Even though there were worries that the US economy might slow down, Wall Street ended the week higher. The figures released on Thursday provided more evidence of a healthy economy, with Q4 GDP growing by 2.9% QoQ, above the 2.6% predicted, and Q3 GDP remaining at 3.2%.

That prompted speculation that the US Federal Reserve may implement a “soft landing.”

Meanwhile, data released on Friday showed that inflation is slowing, likely more quickly than expected. Core Personal Consumption Expenditure (PCE), the Fed’s preferred inflation index, came in at 4.4% YoY, in line with projections but lower than November’s 4.7%. Since December’s rate increase was the first one not at 75 bps, this added to rumors that the Fed would reduce the size of future increases.

Instead, Powell and the company decided on a 50 bps increase, justifying their decision by noting that the growth rate is less essential than the maximum rate of increase. The CME FedWatchTool shows that the odds of a Fed’s 25 bps rate hike are 99.2 percent as of the close of trading on Friday, and traders expect the Federal Funds rate (FFR) to peak at roughly 5 percent by the time of the March meeting.
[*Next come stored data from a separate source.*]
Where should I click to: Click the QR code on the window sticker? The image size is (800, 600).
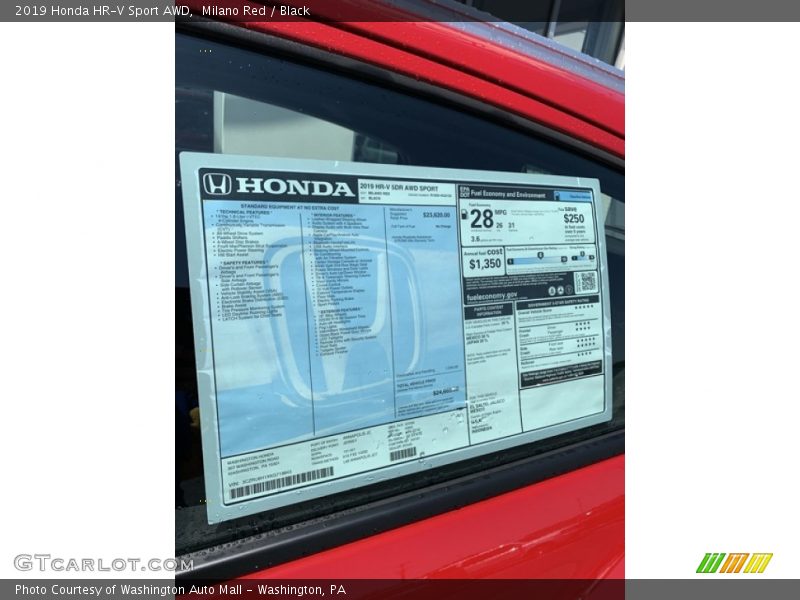tap(586, 282)
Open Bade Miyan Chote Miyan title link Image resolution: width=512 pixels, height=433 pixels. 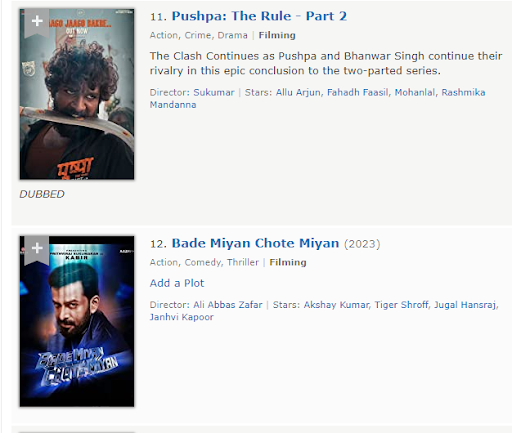255,243
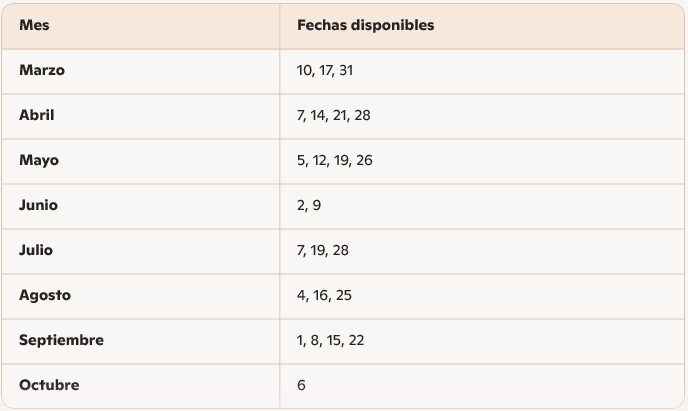Click the Mayo available dates cell

pyautogui.click(x=334, y=160)
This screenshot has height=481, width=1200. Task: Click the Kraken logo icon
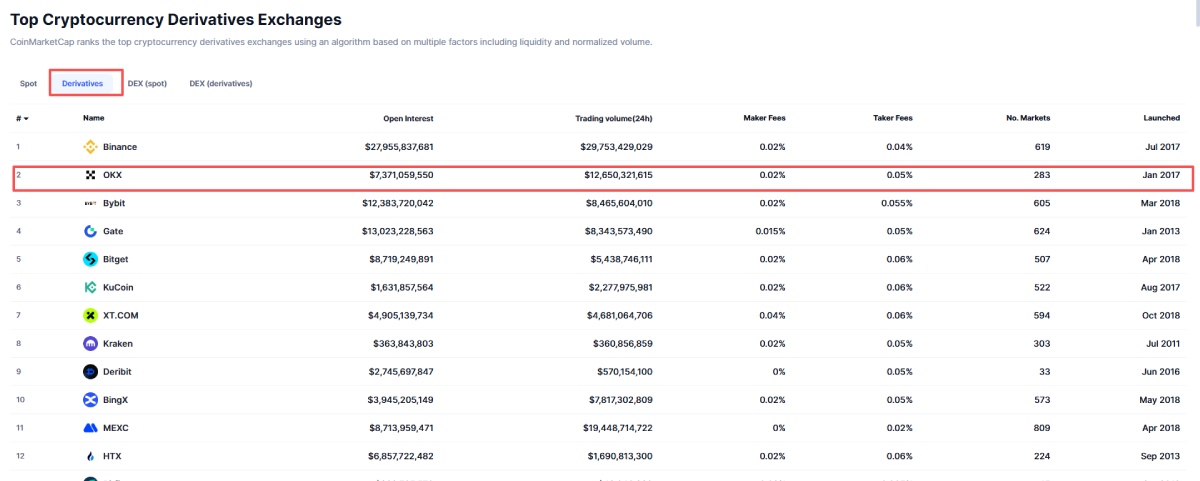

A poll by the University of Michigan showed that the mood of US consumers went from 64.6 to 64.9. The data showed that inflation projections for the next year are 3.9%, which is lower than the previous poll, and that projections for the next five years are 2.9%, which is lower than the last poll.

European Central Bank (ECB) officials have said in the past that they plan to raise interest rates at their next meeting on February 2. Despite a drop in inflation in the Eurozone to 9.2 percent, European Central Bank President Christine Lagarde said the bank would “keep the course” with a 50 basis point rate hike in January and the meeting after that.

With the Fed increasing rates to 4.50–4.75% and the ECB to 2.50%, the conditions are in place to narrow the interest rate gap between the United States and the Eurozone. Therefore, barring a nasty dovish surprise from Lagarde, the EUR/USD could resume its upward bias and challenge 1.1000.

EUR/USD Technical Outlook

The EUR/USD pair experienced slight downward movements yesterday, testing the EMA50. This was while the stochastic indicator was displaying a clear upward momentum, likely propelling prices in a bullish direction by targeting 1.1030 as its next destination.

We remain confident about the rise in price in the near future. However, if it breaches 1.0845, a fall toward 1.0745 is possible before it starts to climb again.

According to the technical outlook, the trading range for today will be between 1.0800 and 1.0970, with 1.0800 being the support level and 1.0970 being the resistance level.